PEI 3: Medium–Heavy Traffic — recommended for all residential interiors and light commercial applications subject to normal footwear traffic with occasional amounts of scratching dirt.
PEI 4: Heavy Traffic — suitable for all residential interiors and most commercial applications subject to high footwear traffic and scratching dirt.
PEI 5: Heavy–Plus Traffic — all residential and commercial areas subject to extreme footwear traffic and scratching dirt, where heavy–duty wearability is needed.
Using the P.E.I scale translates into great choices for your household like the Sardara and Mira Lagos styles of our Natural Collection, both of which fall under the PEI 4: Heavy Traffic rating. You will rest assured knowing that your Mohawk–tested floor can withstand the rigors of any social function.
When picking the right tile for your courtyard, patio or walkway, you want to be certain that the area can endure any inclement weather that may occur. Water absorption rate, which reflects the density of the body of tile, is another Mohawk classification we provide in helping customers make sound decisions.
The ideal tile set has a very low water absorption rate, especially in climates subject to freezing and thawing cycles. These are typically porcelain body tiles with a water absorption rating of less than 0.5%.

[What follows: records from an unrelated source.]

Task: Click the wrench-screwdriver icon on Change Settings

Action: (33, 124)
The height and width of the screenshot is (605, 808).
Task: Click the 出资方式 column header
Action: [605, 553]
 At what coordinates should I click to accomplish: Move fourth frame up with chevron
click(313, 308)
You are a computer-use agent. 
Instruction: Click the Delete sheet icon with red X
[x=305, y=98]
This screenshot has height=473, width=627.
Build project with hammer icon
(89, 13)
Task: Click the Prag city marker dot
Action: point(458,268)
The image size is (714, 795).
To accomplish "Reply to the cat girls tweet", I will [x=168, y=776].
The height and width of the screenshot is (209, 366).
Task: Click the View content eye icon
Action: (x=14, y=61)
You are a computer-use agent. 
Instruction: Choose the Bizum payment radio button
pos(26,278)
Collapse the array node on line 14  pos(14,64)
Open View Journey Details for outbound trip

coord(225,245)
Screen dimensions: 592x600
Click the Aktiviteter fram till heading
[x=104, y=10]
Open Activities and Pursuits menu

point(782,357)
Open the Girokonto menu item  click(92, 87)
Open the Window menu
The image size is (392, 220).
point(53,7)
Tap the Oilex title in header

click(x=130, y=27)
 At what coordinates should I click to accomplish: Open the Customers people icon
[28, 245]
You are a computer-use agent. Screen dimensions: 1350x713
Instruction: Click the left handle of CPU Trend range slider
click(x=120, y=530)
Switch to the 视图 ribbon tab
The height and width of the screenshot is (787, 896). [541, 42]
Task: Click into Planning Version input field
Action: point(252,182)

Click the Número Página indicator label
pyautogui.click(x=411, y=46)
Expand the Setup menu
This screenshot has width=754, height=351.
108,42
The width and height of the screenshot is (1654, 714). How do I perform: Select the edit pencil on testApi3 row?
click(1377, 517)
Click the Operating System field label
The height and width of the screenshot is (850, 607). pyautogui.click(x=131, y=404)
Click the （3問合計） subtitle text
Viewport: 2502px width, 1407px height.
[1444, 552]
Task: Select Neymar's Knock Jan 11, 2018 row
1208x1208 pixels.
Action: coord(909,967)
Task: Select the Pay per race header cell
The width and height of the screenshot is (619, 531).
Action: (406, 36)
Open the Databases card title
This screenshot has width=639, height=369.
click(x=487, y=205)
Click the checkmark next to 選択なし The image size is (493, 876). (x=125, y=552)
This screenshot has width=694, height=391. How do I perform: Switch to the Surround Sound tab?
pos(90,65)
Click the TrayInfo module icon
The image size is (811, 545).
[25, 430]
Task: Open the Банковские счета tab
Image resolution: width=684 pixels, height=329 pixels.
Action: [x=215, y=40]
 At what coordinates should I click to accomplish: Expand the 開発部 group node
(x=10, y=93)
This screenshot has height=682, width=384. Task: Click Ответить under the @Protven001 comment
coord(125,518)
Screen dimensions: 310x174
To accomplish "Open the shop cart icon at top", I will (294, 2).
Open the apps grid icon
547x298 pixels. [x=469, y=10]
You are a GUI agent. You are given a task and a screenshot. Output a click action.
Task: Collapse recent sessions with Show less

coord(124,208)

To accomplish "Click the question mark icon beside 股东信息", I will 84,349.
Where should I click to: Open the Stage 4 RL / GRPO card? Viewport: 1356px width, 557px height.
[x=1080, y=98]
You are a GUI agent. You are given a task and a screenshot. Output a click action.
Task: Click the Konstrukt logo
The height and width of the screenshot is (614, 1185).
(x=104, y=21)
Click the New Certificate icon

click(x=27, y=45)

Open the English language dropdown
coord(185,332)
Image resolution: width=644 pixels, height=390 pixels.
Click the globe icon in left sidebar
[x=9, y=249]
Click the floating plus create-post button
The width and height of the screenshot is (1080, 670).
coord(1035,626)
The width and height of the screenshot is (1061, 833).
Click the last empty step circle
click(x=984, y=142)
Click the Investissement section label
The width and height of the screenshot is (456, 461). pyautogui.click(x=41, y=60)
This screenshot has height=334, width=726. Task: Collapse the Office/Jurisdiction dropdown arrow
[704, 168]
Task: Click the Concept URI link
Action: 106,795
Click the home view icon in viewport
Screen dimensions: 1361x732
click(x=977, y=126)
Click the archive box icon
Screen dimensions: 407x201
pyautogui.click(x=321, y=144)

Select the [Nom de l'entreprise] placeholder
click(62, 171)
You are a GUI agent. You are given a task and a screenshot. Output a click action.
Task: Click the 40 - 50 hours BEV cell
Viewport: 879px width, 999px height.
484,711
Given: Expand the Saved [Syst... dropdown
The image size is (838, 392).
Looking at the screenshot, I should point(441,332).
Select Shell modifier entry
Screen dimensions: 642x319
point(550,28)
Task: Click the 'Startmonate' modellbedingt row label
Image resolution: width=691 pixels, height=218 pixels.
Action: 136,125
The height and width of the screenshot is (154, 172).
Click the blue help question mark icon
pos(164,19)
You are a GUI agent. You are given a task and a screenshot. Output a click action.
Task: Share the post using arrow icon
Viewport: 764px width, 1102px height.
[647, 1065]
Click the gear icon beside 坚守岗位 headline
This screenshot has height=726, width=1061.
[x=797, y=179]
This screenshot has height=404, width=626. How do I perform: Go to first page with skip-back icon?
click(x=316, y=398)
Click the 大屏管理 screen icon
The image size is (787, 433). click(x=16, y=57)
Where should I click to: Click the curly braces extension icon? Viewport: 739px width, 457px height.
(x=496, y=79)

Look no further than our Slate Collection featuring ColorBody Porcelain styles that embody this desired make–up. Rain and snow are no match for the masterwork of your perfectly–executed, Mohawk–enhanced design.
Mohawk is proud to be among the first to join the Tile Council of North America in testing our product with DCOF AcuTest, a new industry standard for measuring the dynamic coefficient of friction (DCOF). The standard assesses products suitability for the residential and commercial environments and more realistically measures conditions similar to walking on tile.
Friction is the force that resists the sliding motion of one surface against another. Contaminants, such as liquids, can change this value.
There are two types of friction: static (SCOF) and dynamic (DCOF). SCOF if the ratio of forces necessary to start two surfaces sliding. DCOF is the ratio of forces necessary to keep two surfaces sliding. The DCOF AcuTest uses slightly soapy water instead of clean water to more realistically recreate environments where slipping occurs. 0.42 wet is the new measurement standard for DCOF AcuTest.